Armenian Probe Of Gyumri Family Massacre Over


Armenia - Valery Permyakov, a Russian soldier accusef of murdering an Armenian family, stands trial in Gyumri, 12Aug2015.
Armenia - Valery Permyakov, a Russian soldier accusef of murdering an Armenian family, stands trial in Gyumri, 12Aug2015.

Armenian law-enforcement authorities have completed their criminal investigation into last January’s gruesome killings of the seven members of an Armenian family in Gyumri which were allegedly committed by a Russian soldier serving there.

Armenia’s Investigative Committee said on Tuesday that it has collected “sufficient evidence” to charge Valery Permyakov with murder, armed robbery and an attempt to illegally cross the Armenian-Turkish border. It said it has submitted the findings of the inquiry and the resulting indictment to the Office of the Prosecutor-General.

The prosecutors were quick to announce, for their part, that the high-profile criminal case has already been forwarded to a court in Armenia’s northwestern Shirak province, of which Gyumri is the capital.

Permyakov has been kept under arrest at the Gyumri headquarters of the Russian military base in Armenia ever since being arrested near the Turkish border early on January 13, less than one day after six members of the Avetisian family were found shot dead in their home. The family’s seventh member, a 6-month-old baby boy, died of his stab injuries a week later. Permyakov admitted murdering them during his separate interrogations by Russian and Armenian law-enforcement officials.

Armenia - The funeral of 6-month-old Seryozha Avetisian, the youngest member of a family murdered in Gyumri,21Jan2015
Armenia - The funeral of 6-month-old Seryozha Avetisian, the youngest member of a family murdered in Gyumri,21Jan2015

Officials in Moscow insisted in the weeks that followed the killings that Permyakov can only be tried by a Russian court because Russia’s constitution prohibits extradition of Russian nationals to foreign states. This stance caused outrage among many Armenians fearing a Russian cover-up of the massacre. Thousands of them demonstrated in Gyumri on January 14-15 to demand Permyakov’s handover to the Armenian side.

The Russian authorities eventually agreed to place the murder case under Armenian jurisdiction. Their change of heart was first announced in late June, coinciding with street protests in Yerevan against electricity price hikes initiated by Armenia’s Russian-owned power distribution network.

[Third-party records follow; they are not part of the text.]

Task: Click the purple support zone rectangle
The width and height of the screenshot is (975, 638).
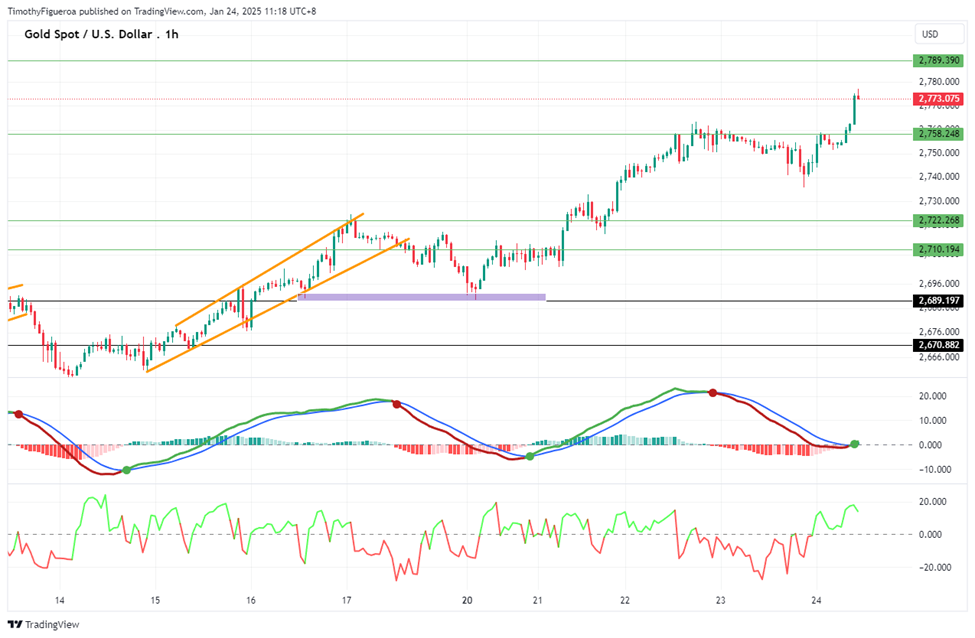Action: pyautogui.click(x=422, y=297)
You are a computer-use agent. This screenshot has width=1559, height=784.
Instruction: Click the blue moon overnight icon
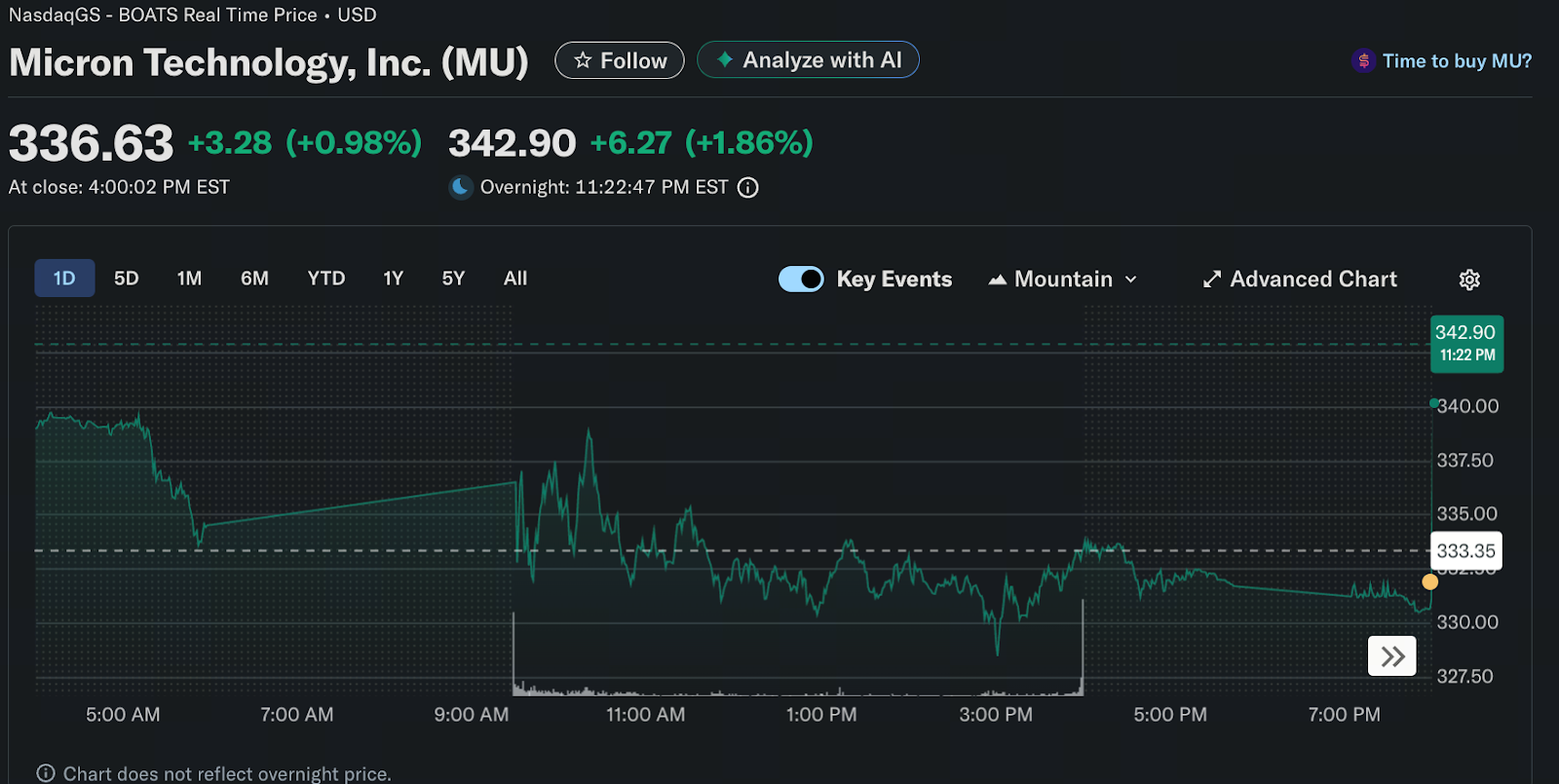point(461,187)
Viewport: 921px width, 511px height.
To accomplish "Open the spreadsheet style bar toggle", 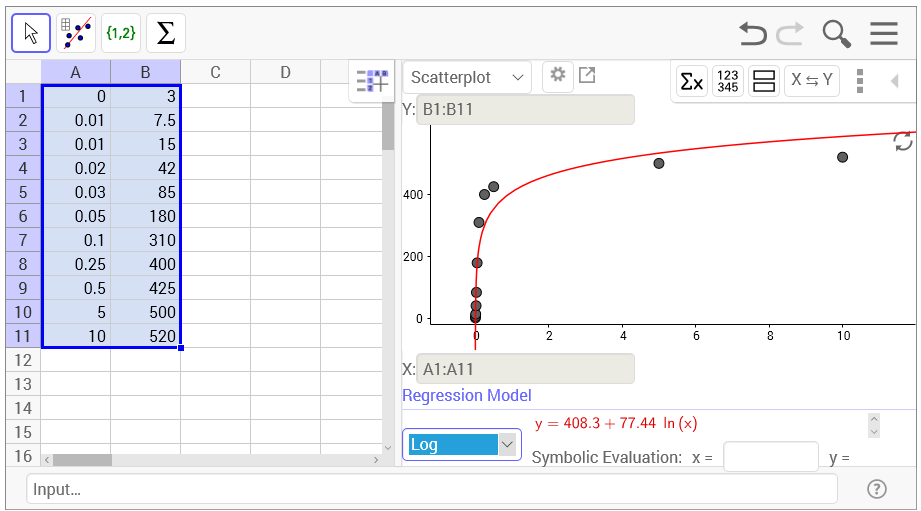I will 371,82.
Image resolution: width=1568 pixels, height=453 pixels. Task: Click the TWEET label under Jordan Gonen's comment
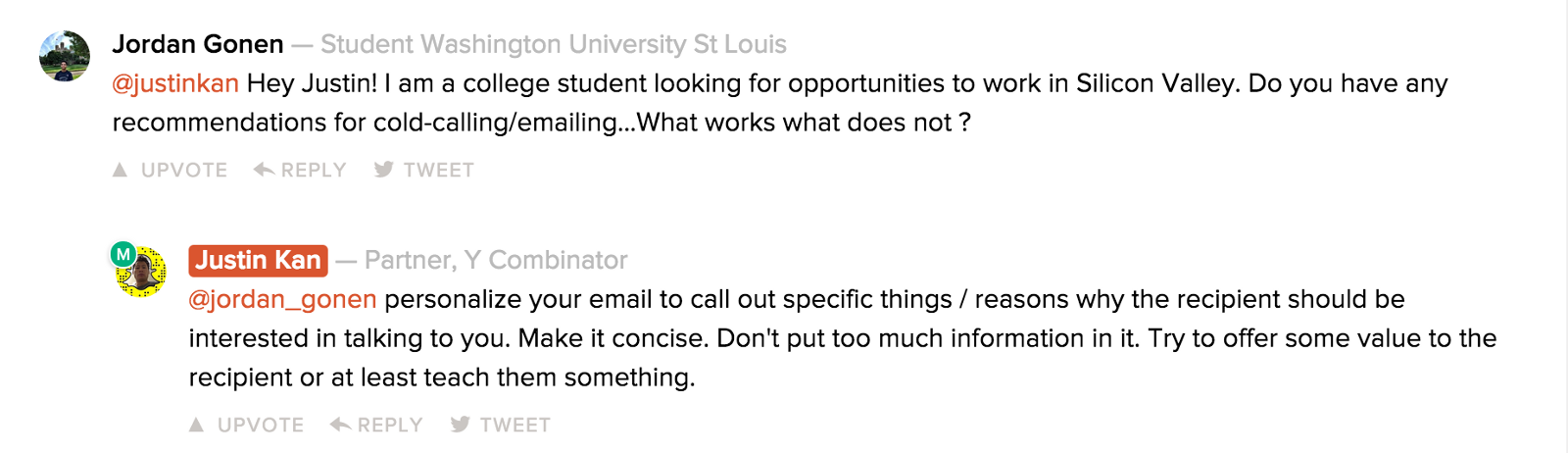[439, 171]
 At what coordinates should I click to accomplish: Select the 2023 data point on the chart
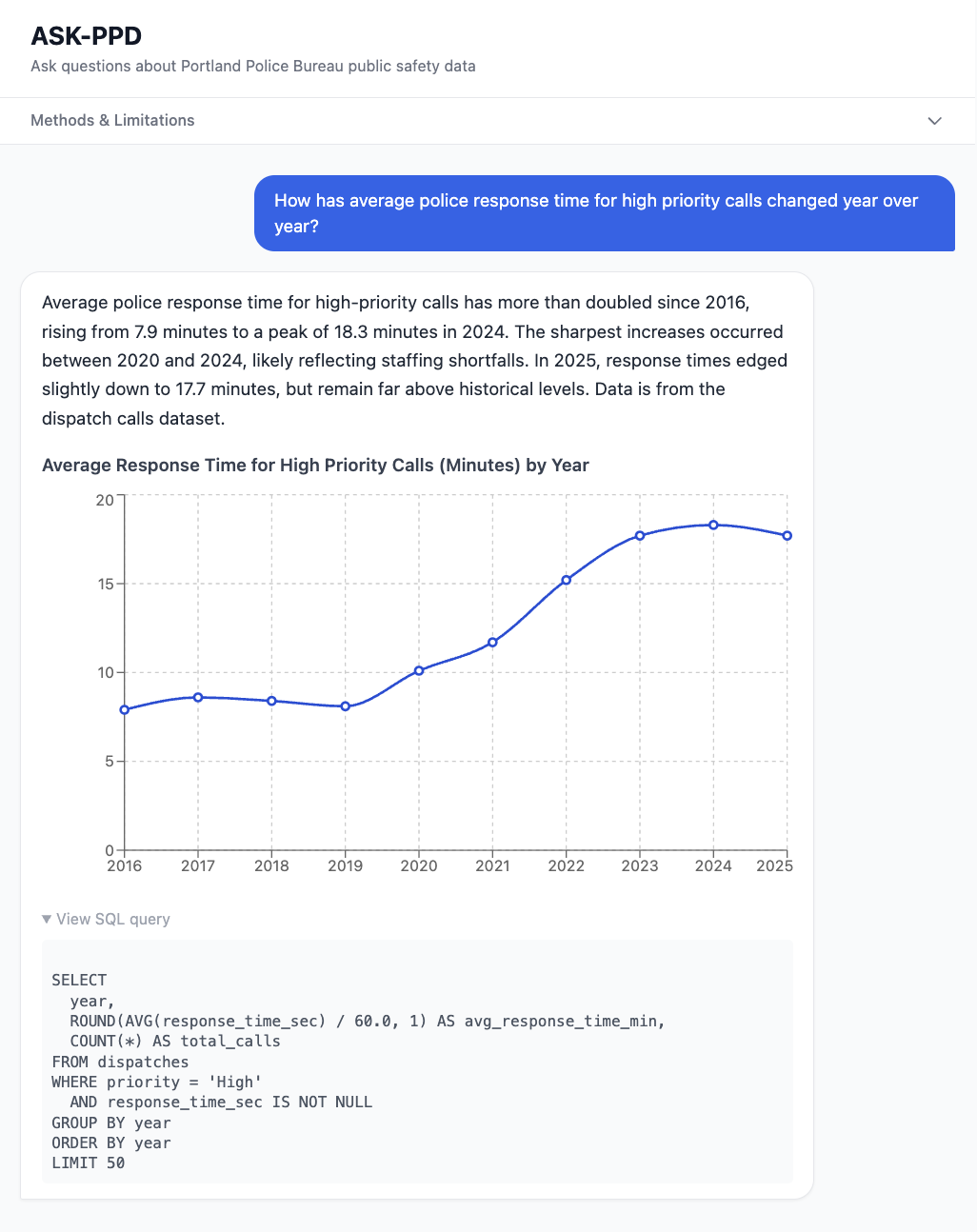point(640,535)
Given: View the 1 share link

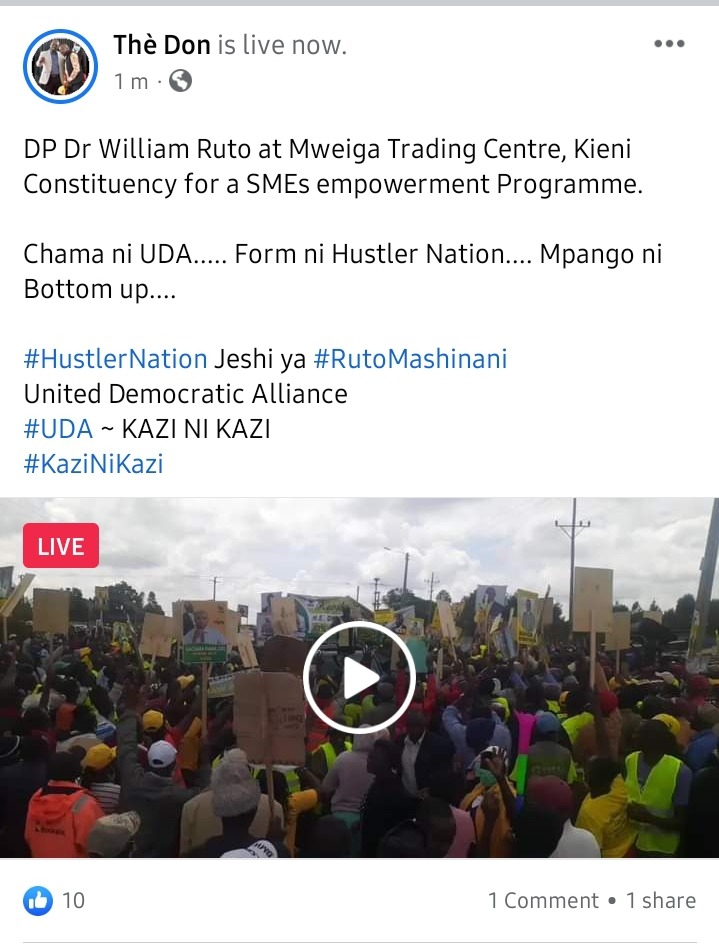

The Armenian probe of the massacre gained momentum in August after a Russian military tribunal in Gyumri sentenced Permyakov to 10 years in prison on charges of desertion and theft of firearms and ammunition. In his written testimony read out during the brief trial, the soldier said he decided to desert his unit because he had grown homesick and wanted to reunite with his family living in a small town in eastern Siberia. He claimed to have planned to cross into Turkey with the aim of returning to Russia.

Permyakov also told Russian military prosecutors that he randomly picked the Avetisians’ modest house as he sought to get money and civilian clothes before crossing the frontier. He said he never intended to kill its inhabitants but somehow opened fire out of fear.

In a statement, the Armenian Investigative Committee similarly said that Permyakov broke into the house early in the morning in order to “steal other persons’ possessions.” It said he fired 28 gunshots and stabbed the sleeping baby with a bayonet attached to his rifle before stealing clothes, three mobile phones and 6,000 drams ($13) in cash and fleeing the crime scene.

The law-enforcement body added that the 19-year-old has pleaded guilty to the accusations carrying life imprisonment.

The Shirak court did not immediately announce any dates for the start of what will be one of the most closely watched trials in Armenia’s history.